One could argue that this is yet another attack on a car lock, which only underlines that the automotive industry is still not up to date with modern-day security. But there’s also something more interesting is at play here: the adversarial use of a trusted hardware security feature (secure enclave) in a broken platform.
In this attack, it was possible to generate a valid unlock code even after the unauthorized firmware update, because the overwritten firmware left the secure enclave in the chip untouched. The secure enclave still had its keys and cryptographic implementations available to generate valid security codes. However, the firmware update did change the crypto protocol, allowing the unlock code to be sent without meeting verification conditions.
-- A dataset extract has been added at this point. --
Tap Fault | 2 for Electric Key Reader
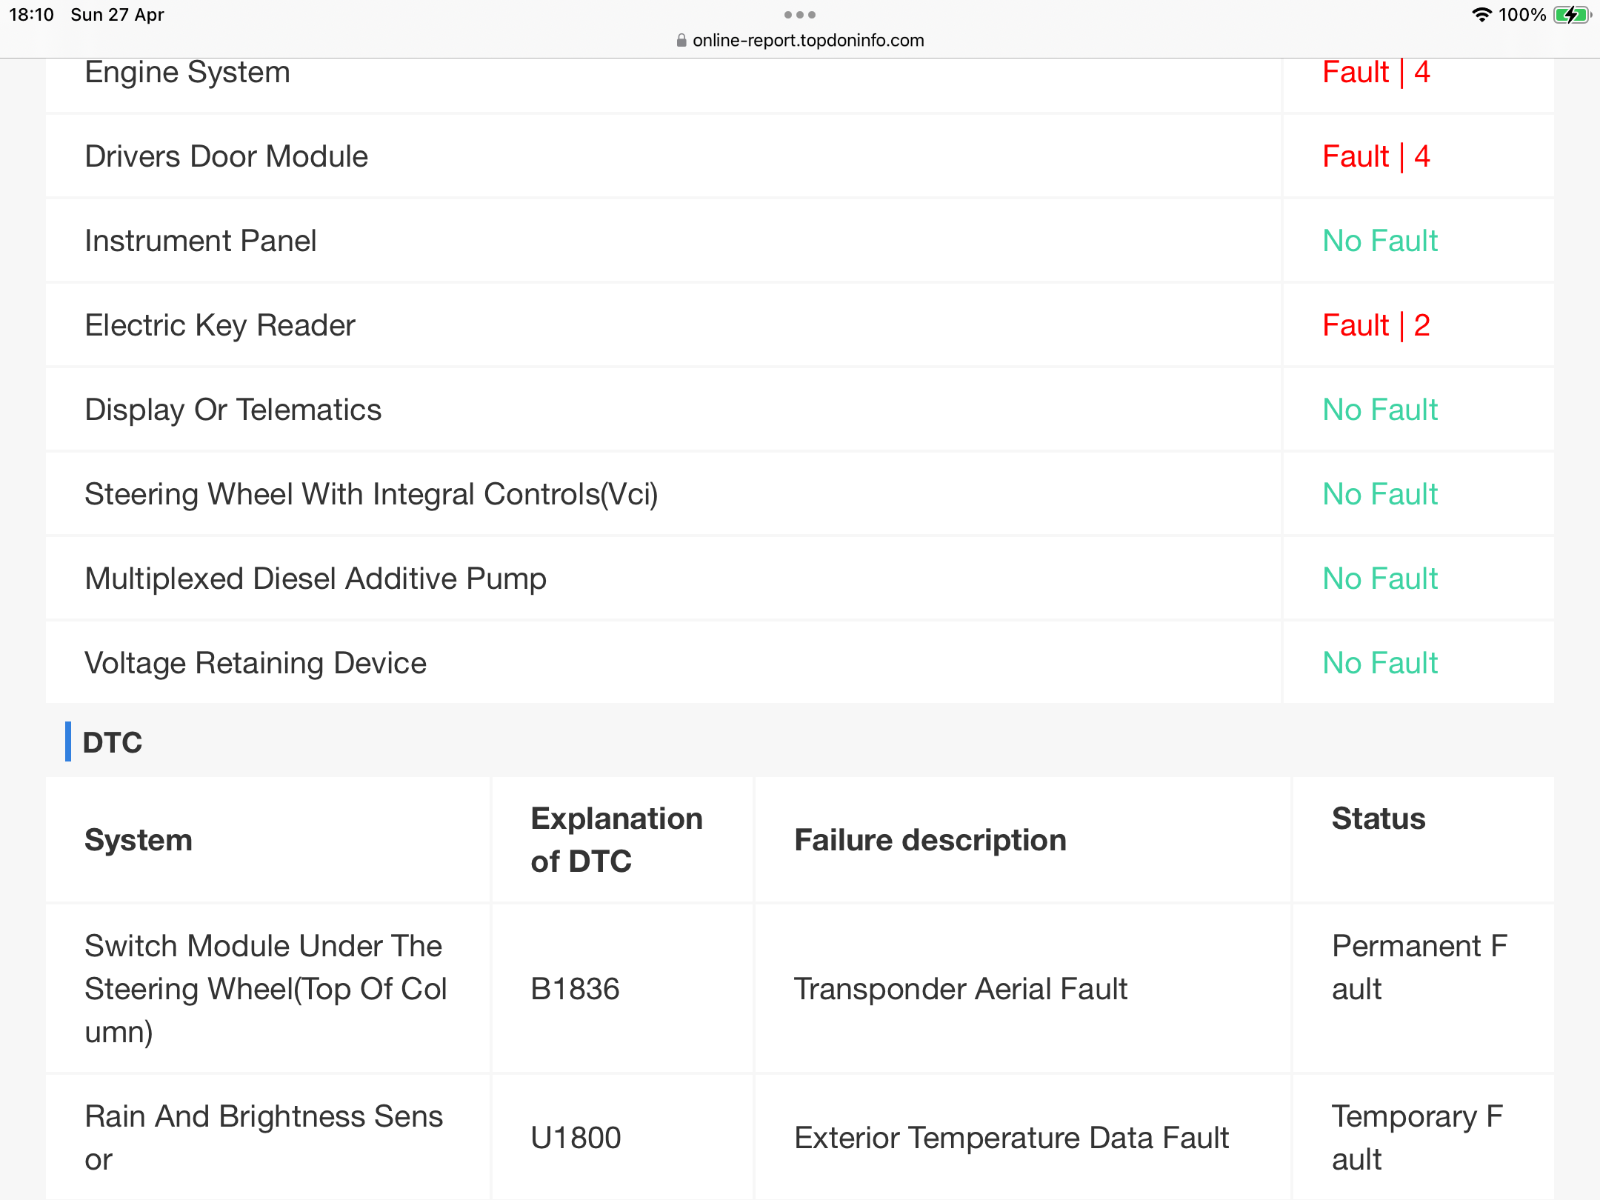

Here, we can guess that the original firmware would verify the car’s authenticity before sending the unlock code. The researchers have proven that separating the security logic from the crypto implementation is risky and that the entire crypto protocol should have been implemented in the secure enclave. This is an important lesson that may also apply in alternative situations, such as mobile phones that keep their crypto implementation in a Trusted Execution Environment (TEE). Attackers may be inspired by this attack and apply the concepts elsewhere.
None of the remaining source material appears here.